Dalam melaksanakan  pembangunan hukum, satu hal yang penting yang harus diperhatikan adalah bahwa  hukum harus dapat dipahami dan dikembangan sebagai satu kesatuan sistem dalam negara hukum. Dalam pendekatan kesisteman, permasalahan dalam pembangunan hukum, dapat dirangkum pada tiga hal :
a.    Dalam bidang substansi hukum yaitu peraturan perundang-undangan, baik di tingkat pusat maupun di tingkat daerah masih banyak tumpang tindih, inkonsistensi, dan bertentangan, baik peraturan yang sederajat, maupun peraturan yang rendah dengan peraturan yang lain di atasnya.
b.    Dalam bidang struktur hukum yaitu kurangnnya indepedensi dan akuntabilitas kelembagaan hukum menjadi permasalahan di bidang hukum. Selain itu, kualitas sumber daya manusia di bidang hukum juga perlu ditingkatkan.
c.    Dalam bidang budaya hukum yaitu timbulnya degradasi budaya hukum yang ditandai dengan meningkatnya apatisme dan menurunnya apresiasi masyarakat terhadap subtansi hukum dan struktur hukuk menjadi permasalahan serius yang harus segera dibenahi.

Yang Dibutuhkan: Menurut teks bacaan tentang pembangunan hukum, masalah apa saja yang masih banyak ditemukan pada peraturan perundang-undangan di tingkat pusat maupun daerah? Baris-baris data di bawah ini berasal dari sumber lain.

Data Tersaji:
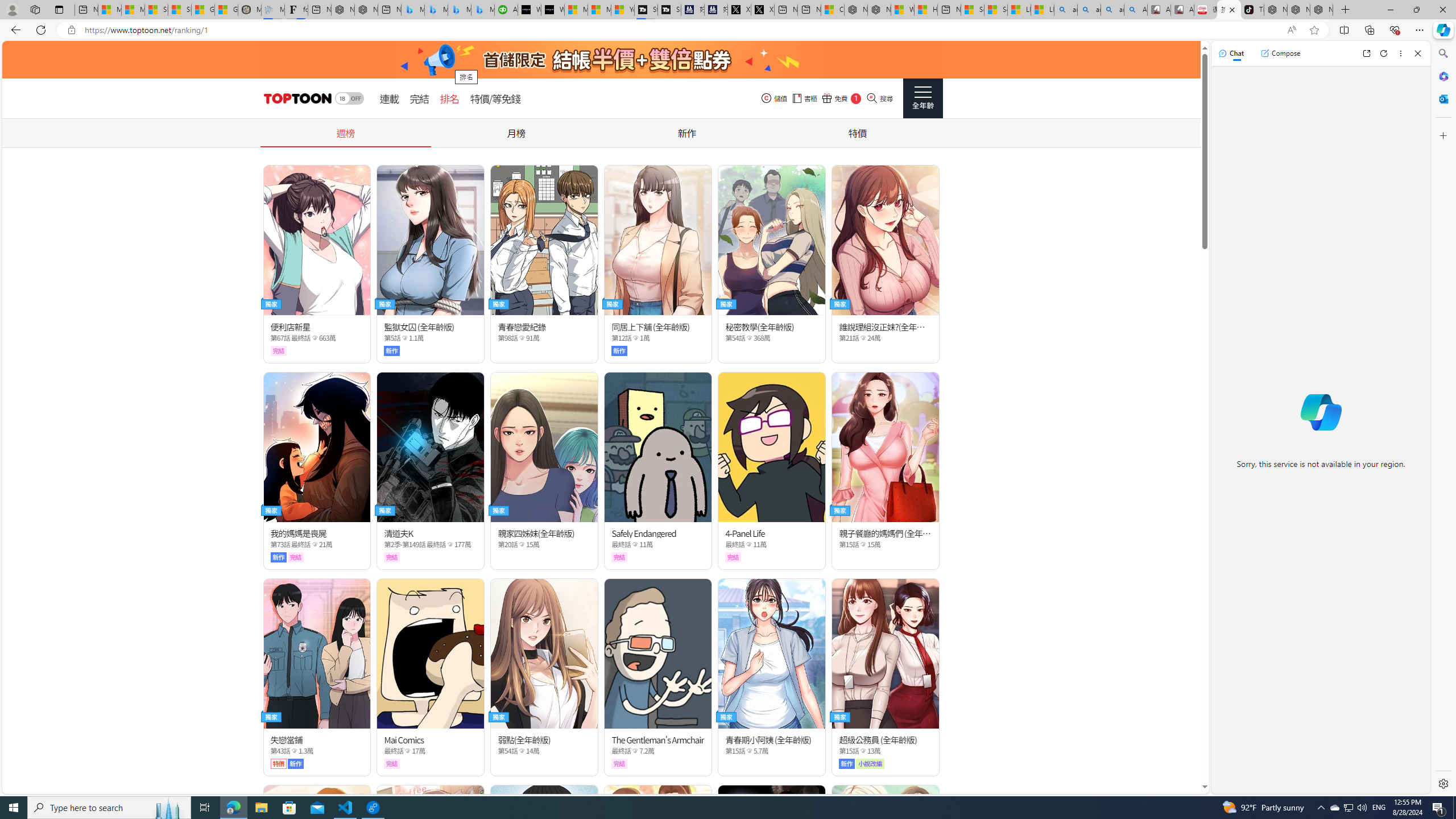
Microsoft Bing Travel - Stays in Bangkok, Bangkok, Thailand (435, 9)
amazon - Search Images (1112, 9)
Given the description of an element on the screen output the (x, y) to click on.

Jawaban: Tumpang tindih, inkonsistensi, dan bertentangan.